Beneath the ocean's surface, the source trembled.

 

Te Vera floated amid spiraling currents, her body rippling between transparency and luminescence. Every heartbeat she made sent shockwaves through the water, bending the laws of pressure and current. She didn't understand the world—only that it hurt.

 

The melody she'd sung before returned in fragments, now discordant. Each hum summoned a pulse, each pulse birthed another tremor.

 

The sea floor split open in long scars of glowing blue. Magma vents ignited, sending pillars of steam into the surface world.

 

The ocean was beginning to imitate her pulse.

 

High above, Demyx sat on a jagged coral ridge that jutted from the storming sea, a bubble of air hovering lazily around him. He strummed his sitar once, the note vibrating uneasily in the chaos.

 

"Okay… this is way above recon level," he muttered. "She's syncing with the whole biome. Like, literally turning an emotion into a natural disaster. That's—uh—not good."

 

He leaned toward his floating recorder, muttering quickly, "Mission log, continuation of Subject T-F observation.
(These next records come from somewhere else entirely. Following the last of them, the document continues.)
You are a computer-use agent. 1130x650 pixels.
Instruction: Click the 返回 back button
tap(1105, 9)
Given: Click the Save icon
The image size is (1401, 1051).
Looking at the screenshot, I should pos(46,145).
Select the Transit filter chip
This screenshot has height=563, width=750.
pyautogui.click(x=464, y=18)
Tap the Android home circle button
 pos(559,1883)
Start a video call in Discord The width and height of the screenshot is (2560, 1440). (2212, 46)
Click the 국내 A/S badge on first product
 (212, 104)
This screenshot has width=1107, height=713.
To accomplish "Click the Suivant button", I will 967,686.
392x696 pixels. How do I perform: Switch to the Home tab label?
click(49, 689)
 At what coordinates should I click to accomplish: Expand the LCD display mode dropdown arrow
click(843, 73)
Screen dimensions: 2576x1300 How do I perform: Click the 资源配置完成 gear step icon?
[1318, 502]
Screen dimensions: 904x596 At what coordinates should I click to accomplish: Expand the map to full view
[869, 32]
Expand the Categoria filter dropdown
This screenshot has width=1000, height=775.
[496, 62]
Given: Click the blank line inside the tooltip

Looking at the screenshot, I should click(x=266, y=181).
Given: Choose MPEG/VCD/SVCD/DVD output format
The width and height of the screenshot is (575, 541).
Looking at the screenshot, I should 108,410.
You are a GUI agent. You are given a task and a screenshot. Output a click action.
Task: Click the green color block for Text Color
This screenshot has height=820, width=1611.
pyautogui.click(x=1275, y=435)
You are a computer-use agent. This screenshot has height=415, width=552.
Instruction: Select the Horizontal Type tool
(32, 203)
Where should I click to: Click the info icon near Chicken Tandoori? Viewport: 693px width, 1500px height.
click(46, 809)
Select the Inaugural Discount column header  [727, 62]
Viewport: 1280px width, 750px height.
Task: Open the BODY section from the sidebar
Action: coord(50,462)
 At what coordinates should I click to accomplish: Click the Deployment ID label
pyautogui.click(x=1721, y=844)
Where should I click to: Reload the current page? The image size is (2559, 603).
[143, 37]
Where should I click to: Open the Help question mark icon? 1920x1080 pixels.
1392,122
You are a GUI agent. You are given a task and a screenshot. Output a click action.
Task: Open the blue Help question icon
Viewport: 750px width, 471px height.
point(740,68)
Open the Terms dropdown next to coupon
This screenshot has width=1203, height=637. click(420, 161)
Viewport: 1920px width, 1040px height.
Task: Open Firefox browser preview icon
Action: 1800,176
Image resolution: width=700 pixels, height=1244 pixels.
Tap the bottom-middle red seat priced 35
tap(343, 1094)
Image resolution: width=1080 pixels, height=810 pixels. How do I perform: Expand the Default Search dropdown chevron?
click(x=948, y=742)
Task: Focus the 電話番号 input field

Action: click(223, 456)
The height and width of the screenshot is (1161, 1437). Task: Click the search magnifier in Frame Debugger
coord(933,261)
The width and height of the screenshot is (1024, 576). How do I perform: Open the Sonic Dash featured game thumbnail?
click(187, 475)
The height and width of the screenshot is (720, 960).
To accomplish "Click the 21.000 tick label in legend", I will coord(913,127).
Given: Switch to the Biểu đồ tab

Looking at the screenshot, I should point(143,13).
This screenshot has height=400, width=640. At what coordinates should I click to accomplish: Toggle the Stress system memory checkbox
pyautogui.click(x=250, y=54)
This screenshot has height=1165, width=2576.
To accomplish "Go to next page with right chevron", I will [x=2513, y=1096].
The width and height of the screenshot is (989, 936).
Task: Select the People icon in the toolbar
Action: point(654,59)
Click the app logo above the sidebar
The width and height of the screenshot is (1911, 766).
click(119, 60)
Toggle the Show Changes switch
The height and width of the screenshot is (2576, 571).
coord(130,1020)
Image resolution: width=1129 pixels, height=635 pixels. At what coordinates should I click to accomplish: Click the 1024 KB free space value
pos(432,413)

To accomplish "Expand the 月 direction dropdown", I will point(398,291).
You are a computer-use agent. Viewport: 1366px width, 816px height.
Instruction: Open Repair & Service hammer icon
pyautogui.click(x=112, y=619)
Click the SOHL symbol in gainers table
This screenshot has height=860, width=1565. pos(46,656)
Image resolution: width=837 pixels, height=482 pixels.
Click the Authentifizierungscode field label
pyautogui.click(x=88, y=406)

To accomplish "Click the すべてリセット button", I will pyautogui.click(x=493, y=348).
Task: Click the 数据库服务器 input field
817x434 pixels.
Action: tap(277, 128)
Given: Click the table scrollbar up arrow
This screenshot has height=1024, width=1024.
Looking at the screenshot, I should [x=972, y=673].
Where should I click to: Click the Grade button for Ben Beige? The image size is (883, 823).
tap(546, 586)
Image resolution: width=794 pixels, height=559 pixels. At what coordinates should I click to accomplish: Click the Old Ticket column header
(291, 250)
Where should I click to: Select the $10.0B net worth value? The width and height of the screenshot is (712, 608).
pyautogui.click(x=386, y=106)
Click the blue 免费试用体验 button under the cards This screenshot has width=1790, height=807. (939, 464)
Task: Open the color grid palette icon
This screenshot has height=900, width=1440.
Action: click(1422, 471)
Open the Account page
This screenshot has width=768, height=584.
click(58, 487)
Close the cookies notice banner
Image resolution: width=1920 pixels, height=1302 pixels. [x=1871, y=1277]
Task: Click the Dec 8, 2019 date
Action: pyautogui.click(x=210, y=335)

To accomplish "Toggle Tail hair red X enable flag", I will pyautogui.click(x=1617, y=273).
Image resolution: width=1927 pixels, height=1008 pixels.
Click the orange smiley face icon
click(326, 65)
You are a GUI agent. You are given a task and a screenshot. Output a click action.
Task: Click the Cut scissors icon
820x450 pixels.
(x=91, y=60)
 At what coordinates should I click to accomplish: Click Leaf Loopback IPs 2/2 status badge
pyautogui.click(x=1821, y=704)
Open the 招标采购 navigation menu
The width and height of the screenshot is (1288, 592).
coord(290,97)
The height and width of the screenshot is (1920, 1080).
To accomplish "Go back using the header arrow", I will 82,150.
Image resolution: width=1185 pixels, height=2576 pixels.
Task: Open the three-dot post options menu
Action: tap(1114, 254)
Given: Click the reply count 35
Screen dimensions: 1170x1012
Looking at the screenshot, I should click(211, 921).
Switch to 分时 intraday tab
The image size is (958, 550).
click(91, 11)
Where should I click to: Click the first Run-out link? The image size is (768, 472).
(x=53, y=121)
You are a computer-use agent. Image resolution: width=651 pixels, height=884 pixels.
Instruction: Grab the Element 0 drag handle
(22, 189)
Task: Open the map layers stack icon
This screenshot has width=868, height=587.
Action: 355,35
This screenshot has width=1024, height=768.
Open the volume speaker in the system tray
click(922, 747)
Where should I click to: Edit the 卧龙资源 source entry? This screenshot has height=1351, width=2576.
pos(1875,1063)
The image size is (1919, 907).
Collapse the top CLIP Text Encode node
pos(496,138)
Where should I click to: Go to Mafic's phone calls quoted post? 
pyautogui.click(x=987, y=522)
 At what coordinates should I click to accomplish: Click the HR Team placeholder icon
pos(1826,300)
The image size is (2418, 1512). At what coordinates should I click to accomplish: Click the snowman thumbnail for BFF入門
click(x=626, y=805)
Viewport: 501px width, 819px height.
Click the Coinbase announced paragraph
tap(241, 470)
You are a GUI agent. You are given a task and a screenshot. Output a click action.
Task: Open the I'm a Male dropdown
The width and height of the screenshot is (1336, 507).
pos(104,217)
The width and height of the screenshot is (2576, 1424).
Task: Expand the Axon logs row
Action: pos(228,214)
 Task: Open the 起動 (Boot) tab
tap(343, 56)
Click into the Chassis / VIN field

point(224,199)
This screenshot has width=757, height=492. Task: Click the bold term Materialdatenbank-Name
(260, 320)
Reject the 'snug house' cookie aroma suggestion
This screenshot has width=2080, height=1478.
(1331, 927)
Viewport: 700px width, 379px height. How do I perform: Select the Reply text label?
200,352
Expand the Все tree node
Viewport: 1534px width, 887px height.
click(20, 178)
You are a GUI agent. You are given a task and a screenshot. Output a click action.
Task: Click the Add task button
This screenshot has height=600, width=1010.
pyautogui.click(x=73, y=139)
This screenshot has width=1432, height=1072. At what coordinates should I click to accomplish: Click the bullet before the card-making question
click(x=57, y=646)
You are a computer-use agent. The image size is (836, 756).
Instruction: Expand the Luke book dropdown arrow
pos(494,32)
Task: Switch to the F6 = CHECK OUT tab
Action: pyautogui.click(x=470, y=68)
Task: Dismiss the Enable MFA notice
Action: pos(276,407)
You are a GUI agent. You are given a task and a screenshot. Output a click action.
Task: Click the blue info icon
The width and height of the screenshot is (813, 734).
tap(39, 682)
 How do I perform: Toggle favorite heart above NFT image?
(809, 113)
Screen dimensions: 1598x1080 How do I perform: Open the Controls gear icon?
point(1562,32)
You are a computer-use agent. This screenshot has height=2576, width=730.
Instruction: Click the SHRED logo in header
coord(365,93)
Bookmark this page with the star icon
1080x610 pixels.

The, uh, kid version—self-designation unknown—exhibiting full environmental synchronization. Emotional instability equals planetary instability. So if she cries, the world drowns. If she panics… they die."

 

A sudden quake split the coral beneath him. He yelped, tightening his grip. "Seriously, can we not?!"

 

He glanced toward the distant islands. Even from here, he could see the dark silhouette of Kurai's barrier cutting through the rising mist like a jagged scar across the horizon.

 

"Guess Miss Doom-and-Gloom noticed too," he muttered. "Hope she doesn't think I'm behind this."

 

The ocean trembled again.

 

He frowned, tightening his expression. "Wait… that rhythm—it's her heartbeat. And it's speeding up."

 

Back on land, Kurai lowered her weapon, staring at the horizon where the teal glow pulsed brighter.

 

Earthquakes rolled through the cliffs. The island cracked in long, spidering lines. Flocks of seabirds screamed and scattered into the sky.

 

She exhaled slowly, dark energy condensing around her like armor.

 

"So," she whispered. "The child cries, and the world breaks. How laughable."

 

A massive geyser erupted offshore, forcing her to leap backward. She landed lightly, shadows spreading like ink from her heels.

 

Her expression was unreadable. "You're not doing this on purpose," she murmured, "but intent doesn't matter if the world ends."

 

For the first time, there was something in her tone—not anger, not pity. Just quiet understanding.

 

She looked to the waves, her voice soft but cold. "You'll learn control… or I'll remove you by force."

 

Far inland, Skuld fell to one knee as the tremors intensified. The sky churned between day and night, teal lightning flashing through clouds. Moana steadied her shoulder.

 

"Skuld—what's happening?"

 

"She's losing what little control she had," Skuld said. "Her emotions… her fears, they're creating these tidal waves."

 

"Can you stop it?"

 

Skuld looked toward the horizon, feeling the distant pull of that same melody reverberating through her soul. "I can try."

 

She closed her eyes, whispering a prayer—not to gods, but to the fragment of divinity now trapped in her chest.

 

"Child… please stop before you destroy what your other half made."

 

The ocean answered with silence.

 

Then, slowly, the waves began to move again—pulling back from every shore at once, retreating like a breath before the scream.

 

Maui stared at the exposed seabed stretching for miles. "Uh… that's not good."

 

Kurai raised her head. The air pressure dropped; the sea was gathering again.

 

A supertide. A wall of water large enough to erase everything.

 

The goddess-child's heartbeat thundered through the air, felt rather than heard.

 

And somewhere deep beneath it all—Demyx whispered into his comlink, voice trembling despite himself.

 

"Xiggy, buddy, you hearing this? We've got a global convergence event brewing down here. I repeat—this world's heart is syncing with the sea."

 

Static. Then a cold, familiar voice replied:

 

"Orders from Lord Xemnas. Observe. Record. Do not intervene."

 

Demyx swallowed, looking up as the ocean's horizon began to rise like a god drawing breath.

 

"Saïx, fine," he muttered bitterly, "easy for you to say."